Bert Roest presents in this volume a comprehensive modern portrayal of the Poor Clares from their foundation through the early-sixteenth century. His task was enormous, as the mostly small monasteries of Poor Clares have no central administration. Even identifying Poor Clares as being an “Order” or a “movement” is debated, and [End Page 778] papal bulls themselves contribute to rather than clarify the confusion, prescribing a variety of Rules to different monasteries, giving and rescinding privileges, and using vocabulary that is canonically ambiguous—such as, should Poor Clares be called “sisters” or “nuns?”

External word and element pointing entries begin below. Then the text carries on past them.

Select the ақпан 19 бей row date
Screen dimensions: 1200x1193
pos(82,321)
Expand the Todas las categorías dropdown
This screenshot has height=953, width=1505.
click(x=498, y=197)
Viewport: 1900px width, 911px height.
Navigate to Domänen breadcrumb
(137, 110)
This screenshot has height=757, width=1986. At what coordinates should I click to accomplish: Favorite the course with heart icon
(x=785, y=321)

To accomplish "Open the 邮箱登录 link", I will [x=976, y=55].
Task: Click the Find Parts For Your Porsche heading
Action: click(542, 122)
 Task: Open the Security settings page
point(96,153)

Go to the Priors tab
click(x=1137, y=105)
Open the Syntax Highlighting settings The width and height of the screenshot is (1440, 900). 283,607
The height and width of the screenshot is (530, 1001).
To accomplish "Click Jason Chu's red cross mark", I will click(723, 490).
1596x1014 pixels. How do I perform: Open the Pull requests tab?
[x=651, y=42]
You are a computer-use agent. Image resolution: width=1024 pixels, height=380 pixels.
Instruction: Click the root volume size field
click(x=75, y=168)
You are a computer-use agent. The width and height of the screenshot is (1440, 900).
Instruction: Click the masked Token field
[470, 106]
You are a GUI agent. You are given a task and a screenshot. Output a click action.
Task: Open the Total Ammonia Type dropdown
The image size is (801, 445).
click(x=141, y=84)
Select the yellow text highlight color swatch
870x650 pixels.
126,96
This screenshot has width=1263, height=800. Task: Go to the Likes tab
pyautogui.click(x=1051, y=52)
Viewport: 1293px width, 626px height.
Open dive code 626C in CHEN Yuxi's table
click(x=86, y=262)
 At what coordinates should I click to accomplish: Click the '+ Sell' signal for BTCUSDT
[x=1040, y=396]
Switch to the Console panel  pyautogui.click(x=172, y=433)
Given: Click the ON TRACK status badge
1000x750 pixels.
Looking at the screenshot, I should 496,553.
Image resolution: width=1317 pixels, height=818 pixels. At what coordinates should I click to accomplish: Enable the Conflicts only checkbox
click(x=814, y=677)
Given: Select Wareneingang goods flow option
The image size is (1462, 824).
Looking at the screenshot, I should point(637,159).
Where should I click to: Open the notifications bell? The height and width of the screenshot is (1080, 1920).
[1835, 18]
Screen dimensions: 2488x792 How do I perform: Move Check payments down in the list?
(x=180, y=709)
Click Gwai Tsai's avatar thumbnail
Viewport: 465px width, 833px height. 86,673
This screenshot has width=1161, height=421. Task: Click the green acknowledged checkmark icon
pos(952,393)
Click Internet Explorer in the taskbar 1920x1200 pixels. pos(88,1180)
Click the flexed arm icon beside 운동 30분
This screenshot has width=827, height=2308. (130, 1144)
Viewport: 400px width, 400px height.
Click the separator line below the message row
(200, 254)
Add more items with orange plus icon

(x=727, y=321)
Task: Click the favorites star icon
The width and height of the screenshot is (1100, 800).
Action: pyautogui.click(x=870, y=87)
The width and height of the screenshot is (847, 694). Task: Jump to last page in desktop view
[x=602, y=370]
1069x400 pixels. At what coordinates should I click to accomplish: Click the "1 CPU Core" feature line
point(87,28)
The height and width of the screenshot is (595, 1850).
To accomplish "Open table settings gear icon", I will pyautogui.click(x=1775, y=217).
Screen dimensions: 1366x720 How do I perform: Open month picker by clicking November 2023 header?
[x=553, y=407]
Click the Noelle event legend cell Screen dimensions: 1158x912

Complexities aside, what Roest accomplishes in Order and Disorder: The Poor Clares between Foundation and Reform is a readable and historically astute rendering of the early history of Franciscan Poor Clare sisters. The first chapter is a review of the history of St. Clare of Assisi and the emergence of the Damianite Order that can be passed over by those who already know this story well. The second chapter—“Damianites, Minoresses, Poor Clares”—is again well known by scholars, but is another attempt to document a movement that evolved even as canonical precepts were trying to catch up. The new material of the volume begins with chapter 3, “The Expansion of the Order until c. 1400,” and outlines the foundations of female Franciscan monasteries throughout Europe until the Observant reforms. Because Poor Clare houses are autonomous rather than centrally governed, each local house must be studied individually before statements regarding regulatory precepts and organizational trends can be deduced. Given that much of the data for this still resides in local archives and requires considerable linguistic skill to negotiate Romance, Germanic, and Eastern European languages, what Roest has done in this chapter is groundbreaking (although the Eastern European sources are still lacking for the most part). Most refreshingly, Roest is humble in his assessments and admits lacunae in records arising from the tragedies of the Hundred Years’ War, the Wars of Religion, the Napoleonic Wars, the French Revolution, and, of course, the catastrophic destruction of the World Wars. Because Poor Clare sisters often reside in small local monasteries, these houses, along with their records, frequently suffered the same fates in the previously mentioned disasters as the local populations. Sadly, the maps illustrating the spread of Poor Clare monasteries throughout Europe are poorly reproduced in this text, and no photos are included—a missed opportunity.
In chapter 4, “Implementing Reforms,” Roest takes on the imposing challenge of attempting to classify religious houses of Franciscan sisters under various Franciscan reforms. The author admits that this chapter is but an outline to introduce readers to the various reforms of the Poor Clares throughout Europe, but the chapter serves as an unparalleled starting point for further research on this topic. The chapter offers snapshots in reforms originating in Castile, Burgundy, Italy, Spain, Alsace, Germany, Austria, and the Low Countries. What Roest does in his text is keep his eyes fixed on the sisters, rather than the friars, in the study of these reforms—a refreshing reprieve. The last two chapters outline the socio-religious and economic realities of various houses and the artistic contributions of Poor Clare sisters. These chapters again serve as a stepping-stone for further research.
All in all, Roest’s text is a superb introduction to those who wish to understand the development of the Order of Poor Clares. Readers should understand that this history is complex and local, and take Roest’s own cautions concerning the tentativeness of his assessments to heart. That being said, it is magnificent that Franciscan women [End Page 779] have with this text a more comprehensive view of their past, with a blueprint that will certainly focus scholarly work for the foreseeable future.